Utility

Utility measures the performance of a downstream model or algorithm when run on the source data vs the synthetic.

Generally, synthetic data will show a drop in utility. This is not always the case: sometimes the synthetic data can randomly increase utility by chance. Generally, the aim of smart synthetic data generation is to minimise loss in utility.

Note: currently, Hazy only meausures utility for predictive analytics use-cases. For clustering and other unsupervised learning techniques, you can use similarity as a proxy for utility and / or perform your own bespoke evaluation.

Predictive performance

Hazy selects typical performance metrics for the selected modelling technique and uses built-in models to measure the performance of the modelling technique trained with the source data. The process is then repeated by measuring the performance of the modelling technique when trained with the synthetic data. Normally this involves splitting the data into a training set to train the model and a test set to validate the model, in order to avoid overfitting - note that the test set always consists of the original data.

The overall score or "match" for a given performance metric is a measure of how close the synthetic score is to the real score:

Predictive Utility=Performance of model trained on synthetic dataPerformance of model trained on original data\text{Predictive Utility} = \frac{\text{Performance of model trained on synthetic data}} {\text {Performance of model trained on original data}}

These scores are plotted as overlapping squares with the intersecting area being indicative of the "match" between the synthetic and real data sets.

The final predictive utility score is then an average of the "match" between the synthetic and real data set scores for each of the performance metrics.

This metric requires both a target column and a machine learning model to be selected. The model can be a classifier or regressor from the selection given below:

  • naive_bayes_gauss or nb - Naive Bayes Classifier
  • logistic_regression or lgr - Logistic Regression
  • k_neighbors or knnc - K-Nearest Neighbours
  • linear_svm or lsvm - Linear Support Vector Machine
  • svm - Support Vector Machine
  • decision_tree or dtc - Decision Tree Classifier
  • random_forest or rfc - Random Forest Classifier
  • lgbm or lgbmc - Light GBM

The default model is lightgbm. All models are optimised using a Bayesian optimisation method. Note that some of these method are faster and more precise than others. Logistic Regression lgr and Decision Trees decision_tree are among the fastest to run. Note that some do not support feature importance.

A good predictive utility score is generally >= 90%.

Feature importance shift

This metric compares the order of feature importance in the model trained on the original data and the model trained on the synthetic data. Most machine learning algorithms are able to rank the variables in that data by how informative they are for a specific task.

Synthetic data of good quality should be able to preserve the variables' order of importance. In the example below, we see that within the Hazy Hub you are able to see the level of importance set by the algorithm and how accurately the synthetic data retains that order.

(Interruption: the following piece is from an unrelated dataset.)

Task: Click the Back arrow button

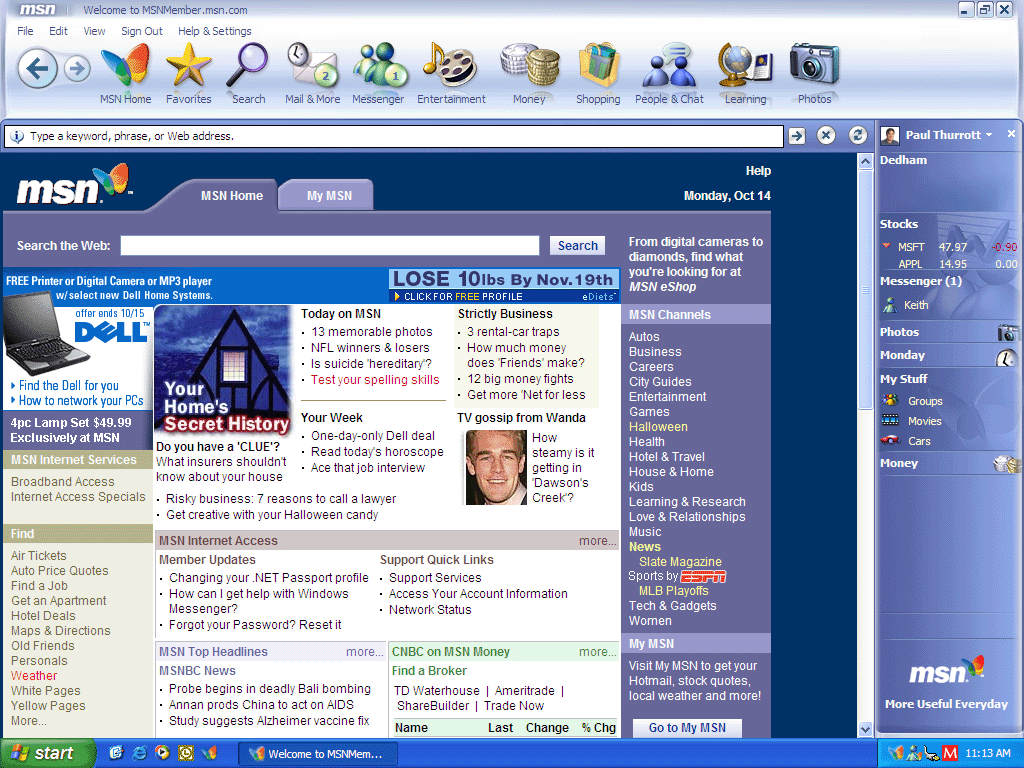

Feature importance shift represented by position, sorted by importance. Ideally the graph should look like a ladder - meaning that no feature has moved.
Feature importance shift represented by position, sorted by importance. Ideally the graph should look like a ladder - meaning that no feature has moved.
Feature importance shift represented as a histogram of the difference in importance between source and synthetic.
Feature importance shift represented as a histogram of the difference in importance between source and synthetic.

Confusion matrix shift

Confusion matrices illustrate how many true positives, false positives, true negatives and false negatives are made when predicting categorical target variables. Confusion matrix shift illustrates the difference between a confusion matrix produced by a predictive model trained on the synthetic data and that of a model trained on the real data. Darker squares are a sign of higher performance.

Agreement rate

Agreement rate is the frequency with which a predictive model trained on the synthetic data and a predictive model trained on the real data make similar predictions.

Query utility

Query utility shares many similarities to the bi-joint distribution similarity metric. It is the average overlap of the joint distribution of values across three or more columns. The average is computed over n iterations, with each iteration randomly selecting the number of columns to be included in the joint distribution. In essence, query utility estimates the the similarity between highly dimensional joint distributions through random queries applied to both the real and synthetic data set.

A good query utility score is typically >= 60%.